Exercise:
Repeat the records exactly, so that each line matches the original.

[Collected data entries]
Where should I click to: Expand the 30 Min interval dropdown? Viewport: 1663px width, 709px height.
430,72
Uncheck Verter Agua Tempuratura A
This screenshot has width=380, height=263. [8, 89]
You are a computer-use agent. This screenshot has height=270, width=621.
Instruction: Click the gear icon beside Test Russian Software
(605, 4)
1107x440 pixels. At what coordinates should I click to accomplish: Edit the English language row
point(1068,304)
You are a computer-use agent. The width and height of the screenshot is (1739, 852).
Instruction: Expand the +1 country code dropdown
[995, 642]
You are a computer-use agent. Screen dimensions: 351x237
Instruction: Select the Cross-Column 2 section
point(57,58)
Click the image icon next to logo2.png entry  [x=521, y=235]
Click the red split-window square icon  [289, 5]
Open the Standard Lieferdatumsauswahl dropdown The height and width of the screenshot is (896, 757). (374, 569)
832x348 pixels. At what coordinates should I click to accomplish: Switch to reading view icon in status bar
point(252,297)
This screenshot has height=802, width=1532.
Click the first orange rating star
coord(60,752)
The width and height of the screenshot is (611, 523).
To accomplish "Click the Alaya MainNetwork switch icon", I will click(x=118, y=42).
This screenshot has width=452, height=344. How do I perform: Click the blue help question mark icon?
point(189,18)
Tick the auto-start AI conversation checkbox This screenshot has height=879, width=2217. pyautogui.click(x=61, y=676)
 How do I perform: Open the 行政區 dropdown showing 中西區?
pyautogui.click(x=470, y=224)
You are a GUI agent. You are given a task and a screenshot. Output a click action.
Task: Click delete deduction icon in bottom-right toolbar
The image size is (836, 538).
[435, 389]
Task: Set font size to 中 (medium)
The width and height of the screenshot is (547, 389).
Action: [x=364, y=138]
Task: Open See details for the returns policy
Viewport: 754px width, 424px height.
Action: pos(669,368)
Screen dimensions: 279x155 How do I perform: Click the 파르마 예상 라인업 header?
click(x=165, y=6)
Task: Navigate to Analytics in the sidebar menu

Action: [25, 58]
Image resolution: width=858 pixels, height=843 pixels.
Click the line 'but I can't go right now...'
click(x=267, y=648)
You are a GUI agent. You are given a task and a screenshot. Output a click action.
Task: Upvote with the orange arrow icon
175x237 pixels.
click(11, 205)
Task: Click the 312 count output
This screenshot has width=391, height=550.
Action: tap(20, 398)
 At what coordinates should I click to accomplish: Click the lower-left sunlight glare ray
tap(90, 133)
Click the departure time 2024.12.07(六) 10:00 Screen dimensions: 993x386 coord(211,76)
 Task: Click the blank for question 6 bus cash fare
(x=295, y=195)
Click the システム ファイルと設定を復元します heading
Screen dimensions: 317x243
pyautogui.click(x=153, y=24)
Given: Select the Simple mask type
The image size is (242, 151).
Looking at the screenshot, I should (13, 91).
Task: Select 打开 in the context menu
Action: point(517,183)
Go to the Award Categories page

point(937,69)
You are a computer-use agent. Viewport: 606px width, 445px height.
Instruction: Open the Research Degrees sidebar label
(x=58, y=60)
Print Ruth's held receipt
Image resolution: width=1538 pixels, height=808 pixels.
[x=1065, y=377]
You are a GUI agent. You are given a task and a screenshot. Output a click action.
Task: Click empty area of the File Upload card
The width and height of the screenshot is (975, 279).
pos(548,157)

Expected answer:
Where should I click to: Expand the 30 Min interval dropdown? Viewport: 1663px width, 709px height.
430,72
Uncheck Verter Agua Tempuratura A
This screenshot has width=380, height=263. [8, 89]
You are a computer-use agent. This screenshot has height=270, width=621.
Instruction: Click the gear icon beside Test Russian Software
(605, 4)
1107x440 pixels. At what coordinates should I click to accomplish: Edit the English language row
point(1068,304)
You are a computer-use agent. The width and height of the screenshot is (1739, 852).
Instruction: Expand the +1 country code dropdown
[995, 642]
You are a computer-use agent. Screen dimensions: 351x237
Instruction: Select the Cross-Column 2 section
point(57,58)
Click the image icon next to logo2.png entry  [x=521, y=235]
Click the red split-window square icon  [289, 5]
Open the Standard Lieferdatumsauswahl dropdown The height and width of the screenshot is (896, 757). (374, 569)
832x348 pixels. At what coordinates should I click to accomplish: Switch to reading view icon in status bar
point(252,297)
This screenshot has height=802, width=1532.
Click the first orange rating star
coord(60,752)
The width and height of the screenshot is (611, 523).
To accomplish "Click the Alaya MainNetwork switch icon", I will click(x=118, y=42).
This screenshot has width=452, height=344. How do I perform: Click the blue help question mark icon?
point(189,18)
Tick the auto-start AI conversation checkbox This screenshot has height=879, width=2217. pyautogui.click(x=61, y=676)
 How do I perform: Open the 行政區 dropdown showing 中西區?
pyautogui.click(x=470, y=224)
You are a GUI agent. You are given a task and a screenshot. Output a click action.
Task: Click delete deduction icon in bottom-right toolbar
The image size is (836, 538).
[435, 389]
Task: Set font size to 中 (medium)
The width and height of the screenshot is (547, 389).
Action: [x=364, y=138]
Task: Open See details for the returns policy
Viewport: 754px width, 424px height.
Action: pos(669,368)
Screen dimensions: 279x155 How do I perform: Click the 파르마 예상 라인업 header?
click(x=165, y=6)
Task: Navigate to Analytics in the sidebar menu

Action: [25, 58]
Image resolution: width=858 pixels, height=843 pixels.
Click the line 'but I can't go right now...'
click(x=267, y=648)
You are a GUI agent. You are given a task and a screenshot. Output a click action.
Task: Upvote with the orange arrow icon
175x237 pixels.
click(11, 205)
Task: Click the 312 count output
This screenshot has width=391, height=550.
Action: tap(20, 398)
 At what coordinates should I click to accomplish: Click the lower-left sunlight glare ray
tap(90, 133)
Click the departure time 2024.12.07(六) 10:00 Screen dimensions: 993x386 coord(211,76)
 Task: Click the blank for question 6 bus cash fare
(x=295, y=195)
Click the システム ファイルと設定を復元します heading
Screen dimensions: 317x243
pyautogui.click(x=153, y=24)
Given: Select the Simple mask type
The image size is (242, 151).
Looking at the screenshot, I should (13, 91).
Task: Select 打开 in the context menu
Action: point(517,183)
Go to the Award Categories page

point(937,69)
You are a computer-use agent. Viewport: 606px width, 445px height.
Instruction: Open the Research Degrees sidebar label
(x=58, y=60)
Print Ruth's held receipt
Image resolution: width=1538 pixels, height=808 pixels.
[x=1065, y=377]
You are a GUI agent. You are given a task and a screenshot. Output a click action.
Task: Click empty area of the File Upload card
The width and height of the screenshot is (975, 279).
pos(548,157)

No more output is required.